(Collected data entries)
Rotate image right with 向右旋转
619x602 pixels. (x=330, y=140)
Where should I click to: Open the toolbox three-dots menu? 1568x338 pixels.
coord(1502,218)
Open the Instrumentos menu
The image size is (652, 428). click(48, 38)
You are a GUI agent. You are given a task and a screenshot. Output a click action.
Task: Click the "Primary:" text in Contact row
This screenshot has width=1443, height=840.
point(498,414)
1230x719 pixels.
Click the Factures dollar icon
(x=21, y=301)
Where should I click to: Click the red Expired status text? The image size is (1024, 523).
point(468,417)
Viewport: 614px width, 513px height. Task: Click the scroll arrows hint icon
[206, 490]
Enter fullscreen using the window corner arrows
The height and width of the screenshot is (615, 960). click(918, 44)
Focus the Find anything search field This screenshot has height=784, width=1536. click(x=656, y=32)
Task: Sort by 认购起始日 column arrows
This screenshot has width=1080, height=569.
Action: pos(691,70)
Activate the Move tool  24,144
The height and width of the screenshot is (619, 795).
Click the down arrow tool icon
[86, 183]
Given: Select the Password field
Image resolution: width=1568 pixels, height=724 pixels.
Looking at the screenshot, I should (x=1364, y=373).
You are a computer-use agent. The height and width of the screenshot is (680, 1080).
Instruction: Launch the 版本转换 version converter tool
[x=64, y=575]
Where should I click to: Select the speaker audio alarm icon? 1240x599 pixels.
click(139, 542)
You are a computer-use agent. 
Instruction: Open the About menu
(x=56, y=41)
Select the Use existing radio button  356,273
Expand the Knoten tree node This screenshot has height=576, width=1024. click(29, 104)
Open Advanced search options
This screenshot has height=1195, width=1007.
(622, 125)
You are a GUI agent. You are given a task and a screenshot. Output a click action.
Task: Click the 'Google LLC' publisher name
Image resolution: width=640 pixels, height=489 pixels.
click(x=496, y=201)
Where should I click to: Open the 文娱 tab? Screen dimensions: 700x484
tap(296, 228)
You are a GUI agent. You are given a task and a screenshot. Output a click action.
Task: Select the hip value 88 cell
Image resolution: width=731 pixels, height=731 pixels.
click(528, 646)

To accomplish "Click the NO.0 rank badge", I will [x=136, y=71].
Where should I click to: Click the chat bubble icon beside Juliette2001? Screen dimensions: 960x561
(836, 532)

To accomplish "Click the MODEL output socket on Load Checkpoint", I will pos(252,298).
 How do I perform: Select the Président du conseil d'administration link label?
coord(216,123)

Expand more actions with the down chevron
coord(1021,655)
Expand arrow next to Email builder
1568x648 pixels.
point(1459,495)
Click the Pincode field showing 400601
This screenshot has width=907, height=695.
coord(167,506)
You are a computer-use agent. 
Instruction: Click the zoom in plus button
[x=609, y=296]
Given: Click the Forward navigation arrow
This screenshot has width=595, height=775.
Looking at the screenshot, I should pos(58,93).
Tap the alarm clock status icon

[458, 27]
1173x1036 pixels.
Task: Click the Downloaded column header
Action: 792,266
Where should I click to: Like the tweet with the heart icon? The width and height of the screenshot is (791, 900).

Try it
Return every line from the entries above that contains the word "will".

Response to this task
To accomplish "Click the NO.0 rank badge", I will [x=136, y=71].
To accomplish "Click the MODEL output socket on Load Checkpoint", I will pos(252,298).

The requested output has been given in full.